> [PROBLEM STATEMENT] All the lines below should be set down exactly, with no picture carried into the copy.

[INFORMATION — start]

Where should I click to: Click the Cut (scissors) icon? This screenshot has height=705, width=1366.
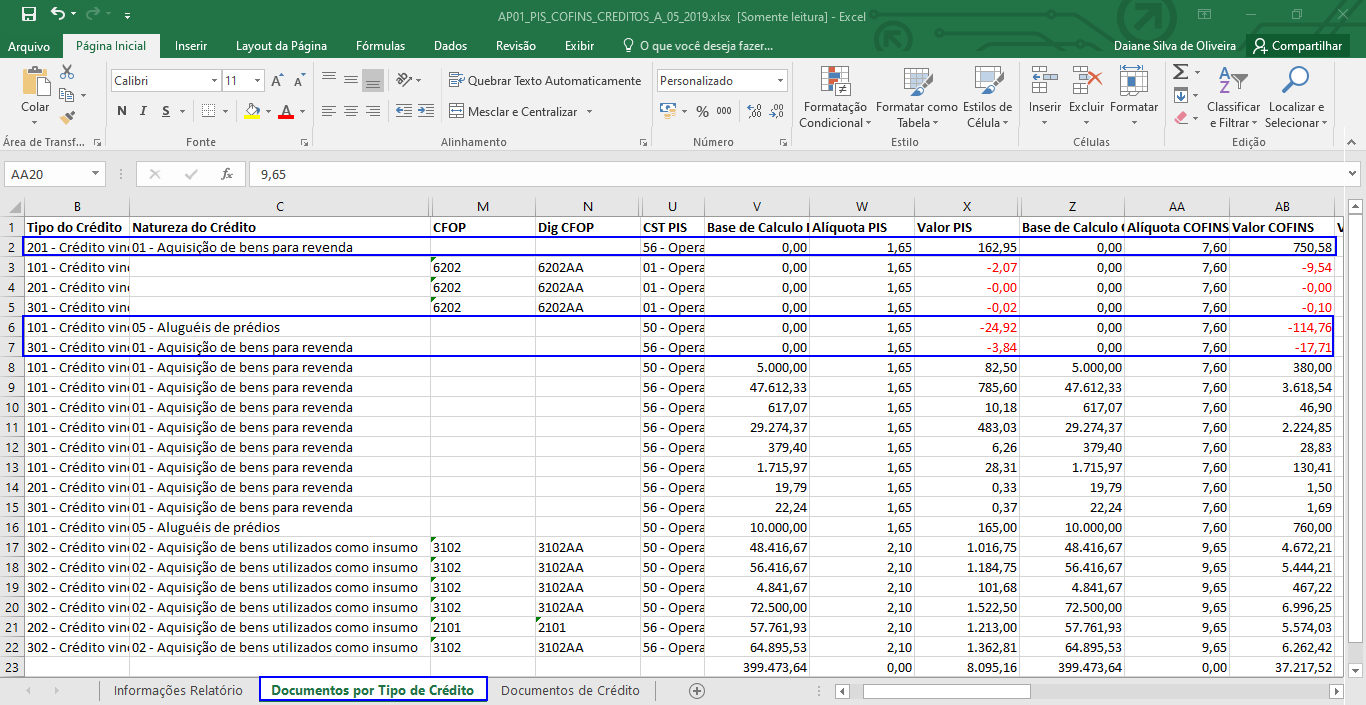point(67,72)
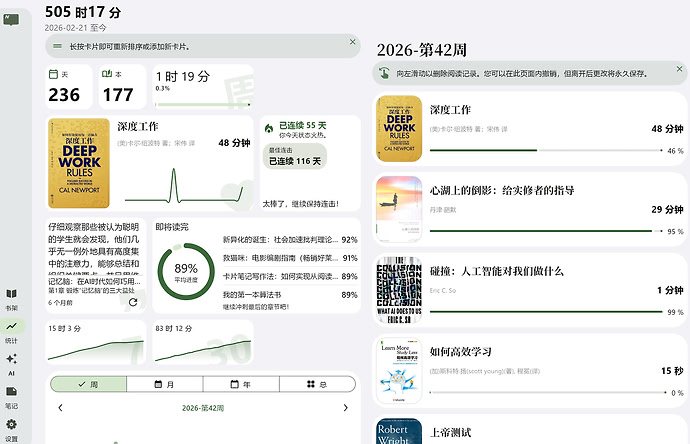The image size is (690, 444).
Task: Click the 心湖上的倒影 progress bar at 95%
Action: [546, 231]
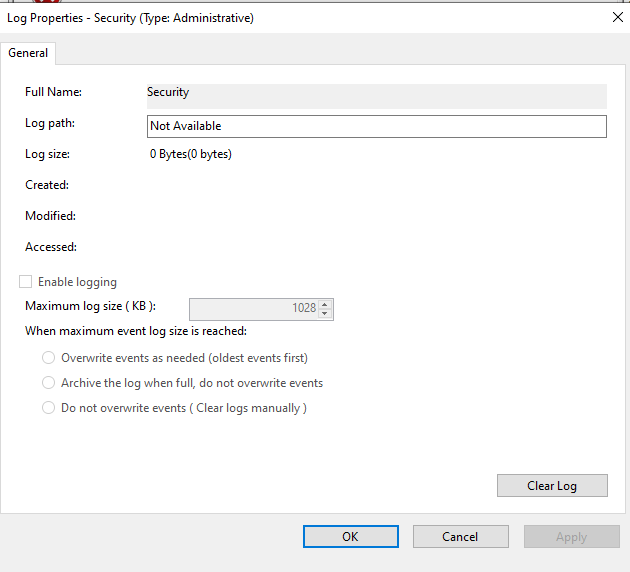The width and height of the screenshot is (630, 572).
Task: Enable the logging checkbox
Action: pos(26,282)
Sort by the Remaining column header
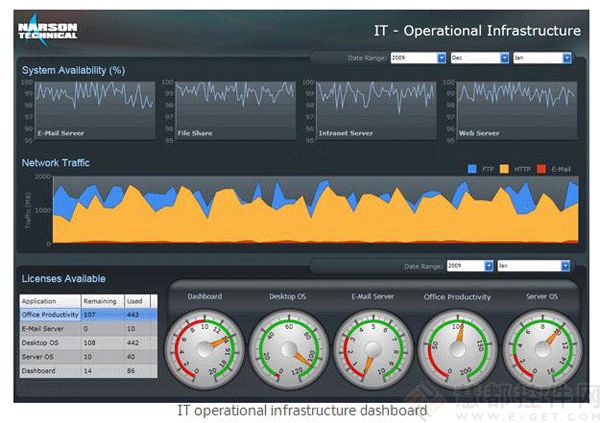600x423 pixels. (100, 300)
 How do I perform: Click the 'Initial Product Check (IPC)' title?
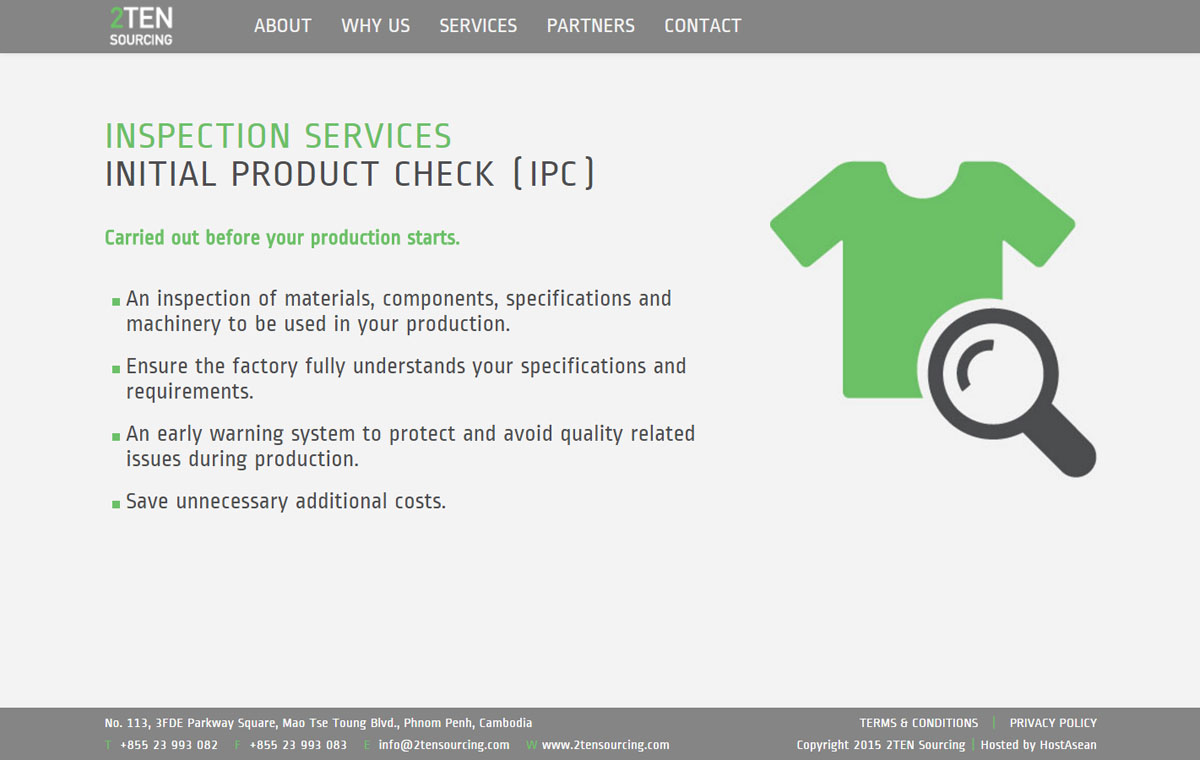click(x=350, y=174)
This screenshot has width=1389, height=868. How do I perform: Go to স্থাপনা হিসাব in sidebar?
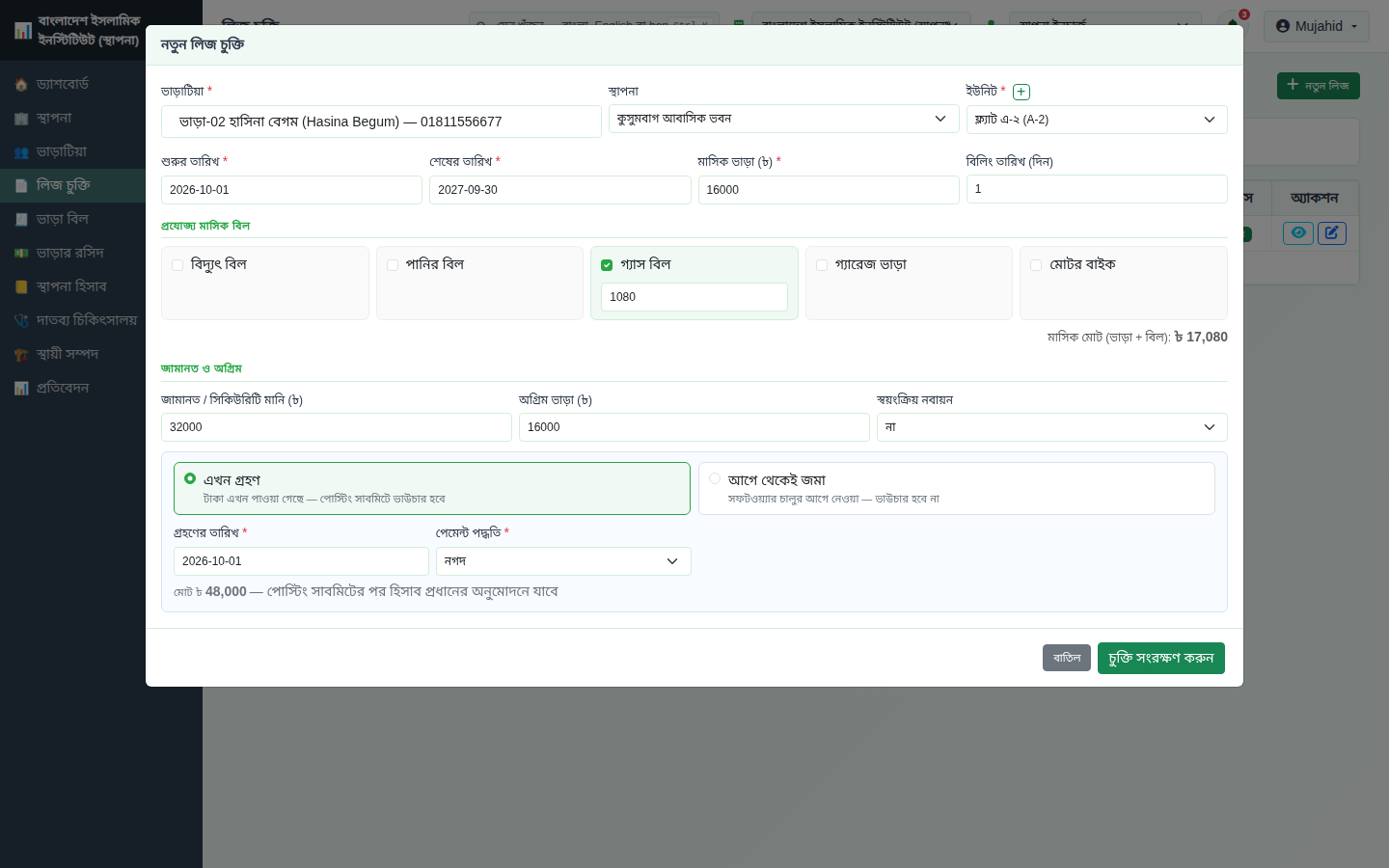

[INFORMATION — finish]

> [EXERCISE SOLUTION]
Where should I click to: Click the Cut (scissors) icon? This screenshot has height=705, width=1366.
point(67,72)
The image size is (690, 444).
Task: Click the 心湖上的倒影 progress bar at 95%
Action: [546, 231]
The width and height of the screenshot is (630, 572).
Task: Enable the logging checkbox
Action: pos(26,282)
Sort by the Remaining column header
600x423 pixels. (100, 300)
 How do I perform: Click the 'Initial Product Check (IPC)' title?
click(x=350, y=174)
This screenshot has width=1389, height=868. How do I perform: Go to স্থাপনা হিসাব in sidebar?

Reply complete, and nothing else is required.